Not the one you're replying to, but started my Linux experience with Ubuntu 6.10, was using it all the way up to ~17, and started using Arch Linux after that since during my time of using Ubuntu, I learnt enough Linux that I could setup my own system (and of course, with the help of the awesome Arch Wiki).


Worth noting that Arch has had something resembling the OpenBSD installer for some time. Trying it out doesn't require reading 20 wiki articles as it did back in my day™. You answer a few questions, wait a few minutes, and it's done.

https://wiki.archlinux.org/title/Archinstall


Wow, that's great, haven't seen that before! Granted, it was some time ago I did a setup from scratch.

Seems that installer is like 90% on the way to be useful as a general installer. At a glance, seems to missing things like networking setup (as most people use WiFi these days, it seems), but at least it takes care of most things you need for a install.


Linux Mint for everyday use. It made my 10 year old hot running laptop into a cold mean machine.

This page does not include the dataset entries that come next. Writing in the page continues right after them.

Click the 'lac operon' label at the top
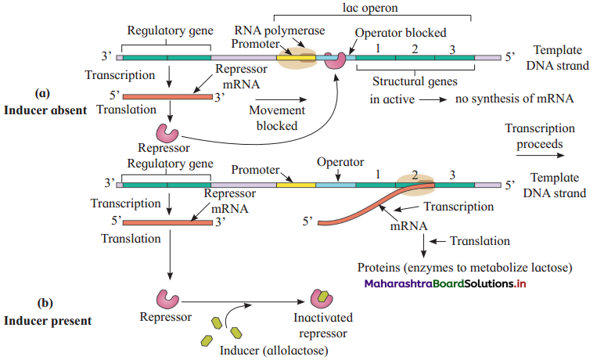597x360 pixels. (x=370, y=8)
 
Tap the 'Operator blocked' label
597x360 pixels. (x=401, y=33)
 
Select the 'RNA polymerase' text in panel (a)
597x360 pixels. (x=279, y=31)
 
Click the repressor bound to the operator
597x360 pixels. (x=335, y=60)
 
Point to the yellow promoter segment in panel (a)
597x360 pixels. (x=296, y=58)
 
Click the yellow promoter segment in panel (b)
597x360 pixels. (x=296, y=185)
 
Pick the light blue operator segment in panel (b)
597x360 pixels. (x=336, y=185)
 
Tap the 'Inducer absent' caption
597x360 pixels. (x=45, y=110)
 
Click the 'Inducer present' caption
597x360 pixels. (x=48, y=321)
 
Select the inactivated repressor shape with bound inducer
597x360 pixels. (x=322, y=299)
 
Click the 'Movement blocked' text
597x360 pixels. (x=277, y=118)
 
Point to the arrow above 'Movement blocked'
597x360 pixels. (x=283, y=99)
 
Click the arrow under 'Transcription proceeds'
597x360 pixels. (x=540, y=155)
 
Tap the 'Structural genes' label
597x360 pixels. (x=415, y=81)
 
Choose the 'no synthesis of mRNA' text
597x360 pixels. (x=514, y=99)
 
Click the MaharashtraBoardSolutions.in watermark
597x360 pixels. (x=445, y=284)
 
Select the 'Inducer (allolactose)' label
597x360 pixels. (x=274, y=351)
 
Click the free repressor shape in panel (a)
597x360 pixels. (x=167, y=132)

Linux Mint Debian Edition, or the regular version based on Ubuntu?


Anything that has a sane package system (apt, etc), and is able to install LXDE and use it out of the box.

Then, put dwm/[your fav. wm] on top of it, with some autoservices for bluetooth, mtp and stuff.


Debian Stable.


Not OP, but Pop OS is a great Ubuntu derivative.


Is that not for desktops? What is the alternative for servers?


Anything bad for Ubuntu Server? I find some bad points for Ubuntu Desktop, but Ubuntu Server is fine.


If you want to set it up and forget about it, just use any RHEL clone (AlmaLinux is by far the fastest with updates: it took them like a week to ship RHEL 9 after the official release). You set up the system, install & enable `dnf-automatic`, and forget that it exists for the next 10 years.

If AlmaLinux (or any other clone) dies for some reason, you can always move to another clone without re-installation (using their tool `elevate`).


We switched our base server build OS to Debian. Has been great so far and runs with very low resources / extra fluff.